Pourquoi les ventes d’armes explosent en 2024
Conjugué à cela, le bilan 2024 du Stockholm International Peace Research Institute (SIPRI) fait état d’un chiffre d’affaires record de 679 milliards de dollars pour les 100 plus grands fabricants d’armes. Cette progression notable, de 5,9 %, tranche avec les précédentes années.
De plus, les conflits intenses en Ukraine et au Proche‑Orient (notamment à Gaza) nourrissent une forte demande. Les États et coalitions concernées ont ravitaillé leurs stocks, et de nombreux pays ont choisi de renforcer leurs arsenaux, anticipant de futures crises ou s’inscrivant dans des logiques géopolitiques d’équilibre.
À qui profitent les ventes d'armes
Les principaux bénéficiaires de cette flambée sont les groupes américains et européens. Aux États‑Unis, 30 des 39 sociétés du Top 100 ont vu leurs revenus progresser, pour un total de 334 milliards de dollars en 2024 (+3,8 %). Du côté européen, 23 des 26 entreprises — hors Russie — ont enregistré une hausse, portant le chiffre agrégé à 151 milliards de dollars, soit une augmentation de 13 %.
Certaines firmes tirent largement leur épingle du jeu. Par exemple, le Czechoslovak Group (CSG) — un fabricant européen — a vu son chiffre d’affaires s’envoler après une forte demande en munitions, dans le cadre de la guerre en Ukraine.

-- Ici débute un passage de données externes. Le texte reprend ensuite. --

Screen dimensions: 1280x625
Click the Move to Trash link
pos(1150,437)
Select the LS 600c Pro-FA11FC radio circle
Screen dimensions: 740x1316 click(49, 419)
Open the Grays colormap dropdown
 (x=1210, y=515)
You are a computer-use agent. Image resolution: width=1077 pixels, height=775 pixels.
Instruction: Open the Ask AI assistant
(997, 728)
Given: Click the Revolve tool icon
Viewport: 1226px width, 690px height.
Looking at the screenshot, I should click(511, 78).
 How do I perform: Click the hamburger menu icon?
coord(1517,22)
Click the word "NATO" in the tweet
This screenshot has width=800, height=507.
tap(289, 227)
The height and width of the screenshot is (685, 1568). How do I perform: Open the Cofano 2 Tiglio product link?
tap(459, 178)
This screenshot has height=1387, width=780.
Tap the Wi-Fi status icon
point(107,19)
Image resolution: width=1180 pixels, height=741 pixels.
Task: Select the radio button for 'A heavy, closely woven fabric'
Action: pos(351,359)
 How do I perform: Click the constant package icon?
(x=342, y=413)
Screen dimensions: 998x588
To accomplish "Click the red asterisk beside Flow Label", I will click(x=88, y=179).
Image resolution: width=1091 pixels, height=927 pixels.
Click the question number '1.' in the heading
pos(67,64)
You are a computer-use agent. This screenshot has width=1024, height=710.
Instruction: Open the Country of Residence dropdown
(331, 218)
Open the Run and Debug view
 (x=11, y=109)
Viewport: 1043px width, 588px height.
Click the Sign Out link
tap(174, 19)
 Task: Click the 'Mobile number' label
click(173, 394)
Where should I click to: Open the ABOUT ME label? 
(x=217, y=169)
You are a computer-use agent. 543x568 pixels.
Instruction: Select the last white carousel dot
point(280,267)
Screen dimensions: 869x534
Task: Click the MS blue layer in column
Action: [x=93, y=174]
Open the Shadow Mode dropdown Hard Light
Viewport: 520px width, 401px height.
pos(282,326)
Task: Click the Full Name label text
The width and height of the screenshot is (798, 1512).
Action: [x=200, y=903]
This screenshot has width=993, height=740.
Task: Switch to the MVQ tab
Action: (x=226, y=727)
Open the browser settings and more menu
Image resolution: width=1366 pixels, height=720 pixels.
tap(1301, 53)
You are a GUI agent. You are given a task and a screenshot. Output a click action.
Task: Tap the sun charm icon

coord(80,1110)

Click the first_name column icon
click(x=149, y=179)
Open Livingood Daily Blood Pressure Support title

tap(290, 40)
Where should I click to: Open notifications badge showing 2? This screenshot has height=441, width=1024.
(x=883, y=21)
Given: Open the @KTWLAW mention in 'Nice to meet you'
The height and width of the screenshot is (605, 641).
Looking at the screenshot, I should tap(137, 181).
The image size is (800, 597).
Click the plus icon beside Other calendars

Quant aux destinataires, les exportations massives des armes vont principalement vers des États engagés dans des conflits ou anticipant des tensions. Selon le bilan SIPRI 2020–2024, les États‑Unis dominent les exportations globales (43 % du marché mondial). Parmi les principaux exportateurs figurent aussi la France, la Russie, la Chine et l’Allemagne. Notamment, l’Europe — en réponse à la guerre en Ukraine — a vu ses importations d’armes majeures augmenter de 155 % entre 2015–2019 et 2020–2024.
Enjeux géopolitiques et risques associés à ce réarmement massif
Le niveau inédit des ventes et transferts d’armes métamorphose l’équilibre stratégique mondial. D’un côté, de nombreux États réaffirment leur volonté de dissuasion ou de défense dans un contexte de tensions croissantes. L’essor des dépenses incarne un réveil des logiques militaires, après plusieurs décennies de relative stabilité.
De l’autre, cette surabondance pose des dangers sérieux. Elle alimente potentiellement les conflits existants — voire en provoque de nouveaux — en facilitant l’accès à des armements sophistiqués ou en quantité. Par ailleurs, l’augmentation des transferts vers des zones instables accroît le risque d’escalade. Enfin, cet essor profite largement aux fabricants, ce qui crée un cercle vertueux de dépendance : plus les conflits s’intensifient, plus les ventes augmentent, plus les industries de défense prospèrent.
Le cas du Czechoslovak Group illustre ce mécanisme : l’entreprise a multiplié les livraisons d’artillerie et munitions à des États en guerre, répondant à des besoins immédiats — sans garantir leur usage futur.
Cet essor pourrait perdurer malgré des signaux de tension
Plusieurs facteurs suggèrent que cette dynamique n’est pas passagère. D’abord, l’environnement international demeure instable : guerres ouvertes, rivalités entre grandes puissances, montée des incertitudes. Ensuite, les États revoient leur doctrine militaire : stocks renouvelés, équipement modernisé, anticipation de menaces.
De plus, les infrastructures de production se renforcent. Certaines sociétés européennes investissent massivement pour accroître leurs capacités, y compris en munitions — un signe que l’industrie anticipe une demande soutenue. Enfin, les transferts internationaux d’armes — quoique le volume global des « major arms » soit stable entre 2015–2019 et 2020–2024 (–0,6 %) selon le SIPRI — montrent une redistribution géographique : plus vers l’Europe, le Moyen‑Orient, l’Asie et des zones sensibles.